# Coast King Commander III



## wrongway (Jan 21, 2013)

A friend gave me this bike yesterday. It looks to be in pretty good shape......and it was free! I'm not sure what I'll do with it. maybe I'll visit our local Coast-To-Coast to see if they recall selling it. What year is it? It was too cold to linger in the garage yesterday to find out.


----------



## wrongway (Jan 21, 2013)

I see that the serial # is: R63128373.


----------



## jd56 (Jan 22, 2013)

Looks like a Ross chainring and "R" i think is also a Ross prefix of their serial numbers.
Unfortunately there is little resources on the serial numbers of these Ross's. 

RMS37 (Phil) or Classicfan1 (Stephen) or Adamtinker (Adam) may be of some help.

Still no free bike is a bad deal. And a chromed framed tanklight to boot!!!!


----------



## Adamtinkerer (Jan 24, 2013)

They all seem to show up at once! Another '63 CBC/Ross, this one built for Coast To Coast stores. Check out my two CBC bikes on jgood's 'Help with ID' post.


----------



## wrongway (Aug 2, 2013)

I was looking over this bike last night, thinking of getting it back on the road with minimal money and work. I noticed the tires say: 26x2.125. I thought that was Balloon tire size? Is that the right tire for the bike?


----------



## guajiro84 (Oct 18, 2014)

1960'sCoast king commander


----------



## mickeyc (Oct 18, 2014)

*Snow!!!*

Snow on the bike???  EEEEEKKKK!


----------



## oskisan (Oct 18, 2014)

*WHats that white stuff?*

What is all that white stuff on the bike? I'm on the west coast and we are sweating in 82 degree weather!


----------



## partsguy (Oct 19, 2014)

wrongway said:


> I was looking over this bike last night, thinking of getting it back on the road with minimal money and work. I noticed the tires say: 26x2.125. I thought that was Balloon tire size? Is that the right tire for the bike?

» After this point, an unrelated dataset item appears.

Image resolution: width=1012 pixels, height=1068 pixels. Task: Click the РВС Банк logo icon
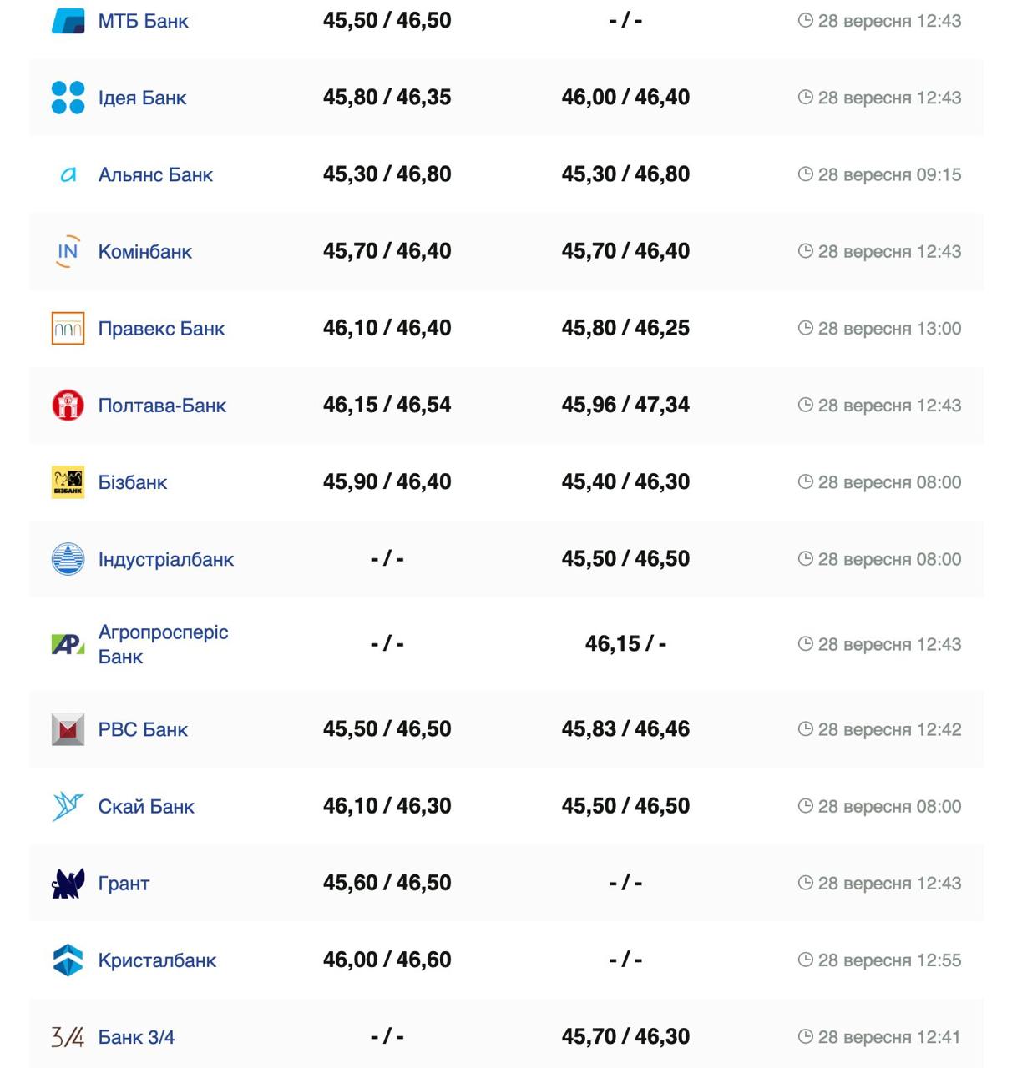[x=68, y=729]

The correct tire size is 26 x 1.75 but I have seen balloon tires crammed onto middleweights before.

I just woke up so my brain juices aren't flowing real fast yet. Can you post a picture of the chain guard side of the bike?


----------



## wrongway (Oct 21, 2014)

I just saw that I had some responses to my bike. Yes, that is snow! It was a year since I first posted this. I have gotten it on the road for my wife even though she's not in love with it. I have thought about putting a 3 speed hub on it to make it easier for her. The wheels are rusty, but I doubt that it makes much sense to put a lot of money into it. I will try to remember to get a picture of the chain guard. It's in great shape and different!


----------



## wrongway (Oct 22, 2014)

Here is the chain guard. Great graphics yet! 





Somehow I got the idea that this is a '63 model. The chrome on the fenders and wheels is terrible. It might look good restored someday, though.


----------